▼▼▼

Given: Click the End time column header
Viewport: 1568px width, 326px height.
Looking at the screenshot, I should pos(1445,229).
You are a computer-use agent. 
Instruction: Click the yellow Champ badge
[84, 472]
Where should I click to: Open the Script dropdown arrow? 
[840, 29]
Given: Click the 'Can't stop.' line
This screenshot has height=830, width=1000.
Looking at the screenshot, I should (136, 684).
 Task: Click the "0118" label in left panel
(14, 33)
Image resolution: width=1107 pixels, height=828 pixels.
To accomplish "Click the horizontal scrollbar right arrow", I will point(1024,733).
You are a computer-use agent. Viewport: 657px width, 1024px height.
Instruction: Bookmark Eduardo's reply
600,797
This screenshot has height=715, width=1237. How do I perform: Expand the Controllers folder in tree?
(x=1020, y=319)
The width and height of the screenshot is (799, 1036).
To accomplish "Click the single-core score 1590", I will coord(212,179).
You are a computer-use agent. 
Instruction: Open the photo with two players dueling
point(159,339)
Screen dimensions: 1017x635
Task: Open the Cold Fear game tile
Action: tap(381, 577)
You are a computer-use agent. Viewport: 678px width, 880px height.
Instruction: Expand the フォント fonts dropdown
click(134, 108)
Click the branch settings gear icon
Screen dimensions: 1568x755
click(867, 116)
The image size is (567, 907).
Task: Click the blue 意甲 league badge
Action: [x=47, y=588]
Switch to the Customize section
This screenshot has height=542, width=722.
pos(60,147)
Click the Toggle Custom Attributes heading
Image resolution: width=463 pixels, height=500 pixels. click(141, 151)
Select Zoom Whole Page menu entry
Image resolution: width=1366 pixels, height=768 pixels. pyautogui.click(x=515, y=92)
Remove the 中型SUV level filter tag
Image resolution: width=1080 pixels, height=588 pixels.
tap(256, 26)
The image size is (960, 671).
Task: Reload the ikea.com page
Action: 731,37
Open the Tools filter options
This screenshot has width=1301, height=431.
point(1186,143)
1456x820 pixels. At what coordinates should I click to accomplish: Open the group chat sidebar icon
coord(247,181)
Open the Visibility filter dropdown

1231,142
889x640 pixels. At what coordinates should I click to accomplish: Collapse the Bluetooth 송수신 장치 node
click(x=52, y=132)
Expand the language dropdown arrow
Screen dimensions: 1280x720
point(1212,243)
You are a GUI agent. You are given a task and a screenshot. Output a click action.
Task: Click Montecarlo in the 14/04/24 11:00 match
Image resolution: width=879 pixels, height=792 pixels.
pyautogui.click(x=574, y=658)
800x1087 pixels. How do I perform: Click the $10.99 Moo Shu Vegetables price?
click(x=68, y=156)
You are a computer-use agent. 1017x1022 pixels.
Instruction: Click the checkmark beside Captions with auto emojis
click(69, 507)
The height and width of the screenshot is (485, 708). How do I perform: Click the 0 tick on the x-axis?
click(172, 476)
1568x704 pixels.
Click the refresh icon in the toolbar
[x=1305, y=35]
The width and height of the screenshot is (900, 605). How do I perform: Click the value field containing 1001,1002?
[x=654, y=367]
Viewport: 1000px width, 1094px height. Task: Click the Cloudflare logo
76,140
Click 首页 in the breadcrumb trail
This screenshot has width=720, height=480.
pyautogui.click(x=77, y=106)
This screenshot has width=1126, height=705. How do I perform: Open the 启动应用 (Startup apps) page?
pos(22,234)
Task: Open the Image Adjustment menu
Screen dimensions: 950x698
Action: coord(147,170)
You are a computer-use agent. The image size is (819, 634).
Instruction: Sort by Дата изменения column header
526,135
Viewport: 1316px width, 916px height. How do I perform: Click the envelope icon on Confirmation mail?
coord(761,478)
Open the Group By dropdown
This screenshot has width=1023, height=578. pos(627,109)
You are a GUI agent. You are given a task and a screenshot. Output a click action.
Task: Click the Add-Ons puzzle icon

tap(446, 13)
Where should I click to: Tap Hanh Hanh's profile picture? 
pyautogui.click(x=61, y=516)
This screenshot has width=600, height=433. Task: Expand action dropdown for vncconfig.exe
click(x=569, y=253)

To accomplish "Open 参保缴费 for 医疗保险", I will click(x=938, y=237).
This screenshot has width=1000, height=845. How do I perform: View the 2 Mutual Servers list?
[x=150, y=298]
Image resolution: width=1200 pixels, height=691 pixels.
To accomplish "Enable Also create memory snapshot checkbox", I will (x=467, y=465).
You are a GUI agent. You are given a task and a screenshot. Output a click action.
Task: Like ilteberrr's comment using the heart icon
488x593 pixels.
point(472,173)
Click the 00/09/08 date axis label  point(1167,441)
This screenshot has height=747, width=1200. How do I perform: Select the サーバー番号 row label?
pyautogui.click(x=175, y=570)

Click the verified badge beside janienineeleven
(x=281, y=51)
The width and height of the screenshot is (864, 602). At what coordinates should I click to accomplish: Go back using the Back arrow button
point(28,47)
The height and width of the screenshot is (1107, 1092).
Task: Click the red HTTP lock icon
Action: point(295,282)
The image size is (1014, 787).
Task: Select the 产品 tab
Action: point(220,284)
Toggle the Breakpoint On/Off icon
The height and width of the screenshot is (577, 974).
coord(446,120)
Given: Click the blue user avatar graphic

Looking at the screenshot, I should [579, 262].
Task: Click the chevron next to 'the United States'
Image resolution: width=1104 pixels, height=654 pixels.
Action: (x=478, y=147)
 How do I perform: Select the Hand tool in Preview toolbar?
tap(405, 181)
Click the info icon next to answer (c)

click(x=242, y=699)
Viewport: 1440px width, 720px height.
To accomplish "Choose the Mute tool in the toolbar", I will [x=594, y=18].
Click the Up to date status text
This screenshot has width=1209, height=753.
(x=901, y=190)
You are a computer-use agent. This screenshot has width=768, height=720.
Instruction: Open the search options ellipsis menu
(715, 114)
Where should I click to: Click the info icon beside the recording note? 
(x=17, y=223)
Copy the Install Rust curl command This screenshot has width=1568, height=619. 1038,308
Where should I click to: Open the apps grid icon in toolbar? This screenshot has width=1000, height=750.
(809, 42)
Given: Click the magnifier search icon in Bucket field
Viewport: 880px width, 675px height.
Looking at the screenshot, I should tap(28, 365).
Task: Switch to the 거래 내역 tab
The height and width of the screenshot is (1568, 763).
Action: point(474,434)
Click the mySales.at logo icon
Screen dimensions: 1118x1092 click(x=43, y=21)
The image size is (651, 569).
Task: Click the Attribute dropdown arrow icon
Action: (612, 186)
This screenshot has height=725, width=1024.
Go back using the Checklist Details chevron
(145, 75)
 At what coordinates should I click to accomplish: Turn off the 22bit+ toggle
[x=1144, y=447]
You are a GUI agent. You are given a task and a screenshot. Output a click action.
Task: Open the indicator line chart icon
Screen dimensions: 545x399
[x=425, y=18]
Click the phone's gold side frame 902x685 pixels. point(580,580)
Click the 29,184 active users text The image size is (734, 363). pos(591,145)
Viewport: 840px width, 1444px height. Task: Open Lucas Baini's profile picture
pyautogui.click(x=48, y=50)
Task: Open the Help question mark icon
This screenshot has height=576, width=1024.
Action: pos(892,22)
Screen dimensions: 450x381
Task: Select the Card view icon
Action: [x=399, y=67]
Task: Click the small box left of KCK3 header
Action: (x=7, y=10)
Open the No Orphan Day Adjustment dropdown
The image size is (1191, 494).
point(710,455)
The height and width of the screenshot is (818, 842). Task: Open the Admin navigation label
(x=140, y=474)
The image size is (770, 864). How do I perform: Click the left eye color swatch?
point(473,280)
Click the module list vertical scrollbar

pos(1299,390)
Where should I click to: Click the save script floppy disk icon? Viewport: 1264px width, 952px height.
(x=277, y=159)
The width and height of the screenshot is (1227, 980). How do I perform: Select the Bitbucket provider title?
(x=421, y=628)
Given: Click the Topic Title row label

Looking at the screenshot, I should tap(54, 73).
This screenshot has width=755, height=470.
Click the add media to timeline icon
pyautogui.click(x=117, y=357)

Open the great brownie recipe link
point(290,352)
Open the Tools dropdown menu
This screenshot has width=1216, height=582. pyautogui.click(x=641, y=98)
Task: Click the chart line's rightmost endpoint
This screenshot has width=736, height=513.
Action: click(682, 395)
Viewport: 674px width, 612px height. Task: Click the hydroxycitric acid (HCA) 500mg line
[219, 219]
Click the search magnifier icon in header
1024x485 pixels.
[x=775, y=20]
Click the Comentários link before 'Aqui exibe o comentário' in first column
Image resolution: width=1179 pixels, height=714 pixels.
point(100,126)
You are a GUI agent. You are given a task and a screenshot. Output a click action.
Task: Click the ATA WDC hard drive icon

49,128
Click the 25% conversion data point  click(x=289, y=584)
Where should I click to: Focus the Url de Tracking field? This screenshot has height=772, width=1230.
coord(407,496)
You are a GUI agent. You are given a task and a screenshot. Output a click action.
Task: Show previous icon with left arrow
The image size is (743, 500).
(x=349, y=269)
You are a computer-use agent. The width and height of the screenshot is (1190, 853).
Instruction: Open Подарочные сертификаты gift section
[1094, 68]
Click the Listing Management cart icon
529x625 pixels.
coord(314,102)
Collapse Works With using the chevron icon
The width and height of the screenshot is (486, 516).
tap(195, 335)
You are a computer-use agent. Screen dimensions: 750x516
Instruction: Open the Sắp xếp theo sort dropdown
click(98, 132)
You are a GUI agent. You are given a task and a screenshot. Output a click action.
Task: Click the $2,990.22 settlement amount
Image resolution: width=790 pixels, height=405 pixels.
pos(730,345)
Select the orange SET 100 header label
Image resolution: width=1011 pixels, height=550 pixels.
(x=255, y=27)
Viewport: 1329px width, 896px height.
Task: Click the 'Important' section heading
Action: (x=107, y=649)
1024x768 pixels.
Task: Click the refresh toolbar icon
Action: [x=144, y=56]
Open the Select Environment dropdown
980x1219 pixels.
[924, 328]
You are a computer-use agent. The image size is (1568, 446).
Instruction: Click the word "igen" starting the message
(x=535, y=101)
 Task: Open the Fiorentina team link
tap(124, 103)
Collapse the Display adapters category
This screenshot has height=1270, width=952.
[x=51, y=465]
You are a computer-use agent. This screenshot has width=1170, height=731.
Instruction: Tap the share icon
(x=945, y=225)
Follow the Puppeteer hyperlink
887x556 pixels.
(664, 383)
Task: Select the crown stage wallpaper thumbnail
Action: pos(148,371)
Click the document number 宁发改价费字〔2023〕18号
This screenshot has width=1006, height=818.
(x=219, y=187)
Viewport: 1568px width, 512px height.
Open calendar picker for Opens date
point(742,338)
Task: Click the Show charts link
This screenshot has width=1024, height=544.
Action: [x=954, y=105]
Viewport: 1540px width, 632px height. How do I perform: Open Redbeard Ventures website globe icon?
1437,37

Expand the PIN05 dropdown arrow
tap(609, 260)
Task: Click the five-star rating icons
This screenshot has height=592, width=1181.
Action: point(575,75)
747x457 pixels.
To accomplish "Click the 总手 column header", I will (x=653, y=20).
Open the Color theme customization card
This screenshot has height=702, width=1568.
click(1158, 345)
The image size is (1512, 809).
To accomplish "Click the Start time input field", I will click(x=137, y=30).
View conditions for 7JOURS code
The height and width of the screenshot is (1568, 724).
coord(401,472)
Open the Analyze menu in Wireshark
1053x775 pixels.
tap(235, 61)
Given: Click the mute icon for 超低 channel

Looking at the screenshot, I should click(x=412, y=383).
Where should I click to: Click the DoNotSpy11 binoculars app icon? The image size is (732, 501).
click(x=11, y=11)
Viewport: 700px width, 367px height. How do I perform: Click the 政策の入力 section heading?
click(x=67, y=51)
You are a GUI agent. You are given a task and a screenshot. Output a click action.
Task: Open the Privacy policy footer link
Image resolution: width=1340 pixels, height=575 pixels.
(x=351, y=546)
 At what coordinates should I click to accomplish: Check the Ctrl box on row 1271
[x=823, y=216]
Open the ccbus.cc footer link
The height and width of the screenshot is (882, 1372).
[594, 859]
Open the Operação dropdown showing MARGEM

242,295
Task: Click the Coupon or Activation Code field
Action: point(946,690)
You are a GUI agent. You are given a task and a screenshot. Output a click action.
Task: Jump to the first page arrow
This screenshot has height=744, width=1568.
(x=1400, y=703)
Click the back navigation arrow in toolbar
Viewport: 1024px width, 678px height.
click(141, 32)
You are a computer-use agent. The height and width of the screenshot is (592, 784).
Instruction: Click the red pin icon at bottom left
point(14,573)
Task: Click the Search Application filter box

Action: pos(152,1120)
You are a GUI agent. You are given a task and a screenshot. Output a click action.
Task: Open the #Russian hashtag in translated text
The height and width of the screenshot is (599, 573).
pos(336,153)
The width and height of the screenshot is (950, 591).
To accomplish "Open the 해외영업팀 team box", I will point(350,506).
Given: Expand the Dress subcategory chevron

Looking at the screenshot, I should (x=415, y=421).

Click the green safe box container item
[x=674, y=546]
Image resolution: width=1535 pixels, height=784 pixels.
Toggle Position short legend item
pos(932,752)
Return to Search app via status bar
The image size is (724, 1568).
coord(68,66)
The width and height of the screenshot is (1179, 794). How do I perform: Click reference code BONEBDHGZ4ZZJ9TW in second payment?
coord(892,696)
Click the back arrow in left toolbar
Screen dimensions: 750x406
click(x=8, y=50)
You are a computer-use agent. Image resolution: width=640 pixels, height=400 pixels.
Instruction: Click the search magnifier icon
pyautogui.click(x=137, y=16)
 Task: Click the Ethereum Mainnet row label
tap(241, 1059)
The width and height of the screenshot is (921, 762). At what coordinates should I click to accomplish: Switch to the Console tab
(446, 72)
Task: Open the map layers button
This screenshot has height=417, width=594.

▲▲▲

## [WORK ITEM]
Copy verbatim, from the listing above, each line from the one containing "Task: Open the Fiorentina team link" down to the one containing "View conditions for 7JOURS code", inclusive.

## [EXERCISE OUTPUT]
 Task: Open the Fiorentina team link
tap(124, 103)
Collapse the Display adapters category
This screenshot has height=1270, width=952.
[x=51, y=465]
You are a computer-use agent. This screenshot has width=1170, height=731.
Instruction: Tap the share icon
(x=945, y=225)
Follow the Puppeteer hyperlink
887x556 pixels.
(664, 383)
Task: Select the crown stage wallpaper thumbnail
Action: pos(148,371)
Click the document number 宁发改价费字〔2023〕18号
This screenshot has width=1006, height=818.
(x=219, y=187)
Viewport: 1568px width, 512px height.
Open calendar picker for Opens date
point(742,338)
Task: Click the Show charts link
This screenshot has width=1024, height=544.
Action: [x=954, y=105]
Viewport: 1540px width, 632px height. How do I perform: Open Redbeard Ventures website globe icon?
1437,37

Expand the PIN05 dropdown arrow
tap(609, 260)
Task: Click the five-star rating icons
This screenshot has height=592, width=1181.
Action: point(575,75)
747x457 pixels.
To accomplish "Click the 总手 column header", I will (x=653, y=20).
Open the Color theme customization card
This screenshot has height=702, width=1568.
click(1158, 345)
The image size is (1512, 809).
To accomplish "Click the Start time input field", I will click(x=137, y=30).
View conditions for 7JOURS code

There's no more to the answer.